WATCH ABOVE: A man fined for bringing more than his allowed limit of alcohol across the border from Quebec to New Brunswick is fighting the charges on constitutional grounds. Global’s Brion Robinson reports.
CAMPBELLTON, N.B. – A New Brunswick man is preparing to launch a constitutional challenge over the right to buy his beer in Quebec, a case the defence says could have wider implications for interprovincial trade.
Gerard Comeau, 62, will appear in court Tuesday for the start of a four-day hearing in Cambellton, N.B., after being charged with illegally importing alcohol into his home province.
The Tracadie resident was charged following an RCMP sting operation in October 2012.
Comeau was stopped by police with 12 cases of beer and three bottles of liquor, which he bought in Point-a-la-Croix, Que., across the river from Campbellton.
Comeau said he’s confident he has a strong case heading into court.
“I think so,” he said in a telephone interview. “According to the Canadian Constitution you can go do your shopping anywhere you want in the country.”
Constitutional lawyer Arnold Schwisberg will be part of a team arguing against Section 134 of the New Brunswick Liquor Control Act, which limits individuals to 12 bottles of beer purchased outside the province.
Schwisberg contends the provincial law is unconstitutional.
“Section 121 of our Constitution Act … specifies goods, produce and manufacture should be admitted free into all the other provinces,” said Schwisberg.
He said in Comeau’s case the liquor wasn’t admitted to the province, nor was it admitted free because it was confiscated by police and his client was fined.
“That’s what makes this particular case such a cause celebre and such a wonderful test case for the purposes of making this (constitutional) argument.”
Comeau is also supported by the Canadian Constitution Foundation, which believes the case will eventually result in a challenge before the Supreme Court of Canada.
Karen Selick, the foundation’s litigation director who will be in Campbellton as an observer, said a favourable ruling in Comeau’s case would have implications beyond the trade of alcohol.
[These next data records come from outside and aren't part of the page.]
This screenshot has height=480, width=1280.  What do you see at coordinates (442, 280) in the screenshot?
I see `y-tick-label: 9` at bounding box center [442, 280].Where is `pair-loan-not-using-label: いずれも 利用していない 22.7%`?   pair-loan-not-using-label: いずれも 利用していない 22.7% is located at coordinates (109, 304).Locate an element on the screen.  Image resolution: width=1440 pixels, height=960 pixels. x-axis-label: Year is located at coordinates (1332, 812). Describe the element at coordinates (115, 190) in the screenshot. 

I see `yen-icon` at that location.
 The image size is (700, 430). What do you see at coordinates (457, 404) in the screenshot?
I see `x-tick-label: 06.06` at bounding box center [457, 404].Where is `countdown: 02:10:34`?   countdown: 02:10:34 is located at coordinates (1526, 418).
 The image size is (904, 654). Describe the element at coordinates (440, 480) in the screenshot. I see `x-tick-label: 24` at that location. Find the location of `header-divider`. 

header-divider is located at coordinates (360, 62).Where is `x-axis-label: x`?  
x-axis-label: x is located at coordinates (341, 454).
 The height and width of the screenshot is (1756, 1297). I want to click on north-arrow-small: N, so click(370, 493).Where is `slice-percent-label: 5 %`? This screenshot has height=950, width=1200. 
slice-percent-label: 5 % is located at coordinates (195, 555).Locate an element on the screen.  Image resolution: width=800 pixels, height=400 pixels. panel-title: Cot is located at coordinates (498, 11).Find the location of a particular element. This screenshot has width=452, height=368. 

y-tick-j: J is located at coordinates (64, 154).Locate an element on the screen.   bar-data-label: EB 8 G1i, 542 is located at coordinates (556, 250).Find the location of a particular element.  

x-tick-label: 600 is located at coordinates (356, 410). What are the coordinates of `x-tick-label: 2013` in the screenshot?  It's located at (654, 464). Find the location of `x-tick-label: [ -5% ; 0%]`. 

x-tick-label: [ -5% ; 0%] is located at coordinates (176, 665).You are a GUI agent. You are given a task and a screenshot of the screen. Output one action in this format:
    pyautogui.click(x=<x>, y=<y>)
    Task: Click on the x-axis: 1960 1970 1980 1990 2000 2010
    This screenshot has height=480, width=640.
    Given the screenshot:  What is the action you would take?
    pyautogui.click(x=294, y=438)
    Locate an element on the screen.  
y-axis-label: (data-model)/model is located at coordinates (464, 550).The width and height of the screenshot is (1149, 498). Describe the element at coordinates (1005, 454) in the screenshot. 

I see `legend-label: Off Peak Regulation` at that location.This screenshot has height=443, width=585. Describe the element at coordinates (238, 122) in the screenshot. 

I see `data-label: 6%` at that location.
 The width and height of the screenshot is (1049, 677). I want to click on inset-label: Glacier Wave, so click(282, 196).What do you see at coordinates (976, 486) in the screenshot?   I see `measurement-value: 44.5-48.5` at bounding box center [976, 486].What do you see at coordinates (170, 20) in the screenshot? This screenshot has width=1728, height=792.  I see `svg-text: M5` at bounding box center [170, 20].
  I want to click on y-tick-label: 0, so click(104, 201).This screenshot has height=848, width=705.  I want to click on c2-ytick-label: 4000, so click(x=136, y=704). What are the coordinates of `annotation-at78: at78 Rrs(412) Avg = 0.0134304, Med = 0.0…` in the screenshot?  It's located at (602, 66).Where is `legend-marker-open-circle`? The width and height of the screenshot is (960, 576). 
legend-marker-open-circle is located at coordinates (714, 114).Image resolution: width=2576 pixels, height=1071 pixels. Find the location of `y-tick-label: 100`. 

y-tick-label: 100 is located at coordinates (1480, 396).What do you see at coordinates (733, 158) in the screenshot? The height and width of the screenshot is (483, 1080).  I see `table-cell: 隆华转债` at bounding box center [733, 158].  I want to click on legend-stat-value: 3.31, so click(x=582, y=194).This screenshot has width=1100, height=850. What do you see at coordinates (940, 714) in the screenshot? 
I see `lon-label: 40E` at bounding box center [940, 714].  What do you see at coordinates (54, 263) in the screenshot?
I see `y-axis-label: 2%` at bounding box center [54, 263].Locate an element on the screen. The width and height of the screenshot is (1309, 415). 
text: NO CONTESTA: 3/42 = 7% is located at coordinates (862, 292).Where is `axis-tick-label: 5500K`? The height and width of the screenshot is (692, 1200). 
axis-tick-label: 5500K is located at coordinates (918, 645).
“There are lots of other ways the provinces have over the years set up trade barriers that prevent goods from flowing from one province to another and we’d like to see those fall as well.”
Selick said regardless of how the New Brunswick court rules, there will likely be an appeal process launched that could end up before the nation’s highest court.
“I can’t imagine any kind of compromise decision that would satisfy both parties,” she said.
Should the case make it to Canada’s top court, Selick said it would have to deal with a 1921 decision that essentially upholds laws such as the one in New Brunswick.
Comeau said his two-hour trip to buy Quebec beer was no different from than those trips made daily by people who live just across the border. He went two or three times a year to buy alcohol that is up to 50 per cent cheaper than in New Brunswick.
“I don’t see any reason for buying surtax beer here just to give the government revenue,” said Comeau. “If the province wants people to buy beer here then they can put the price down.”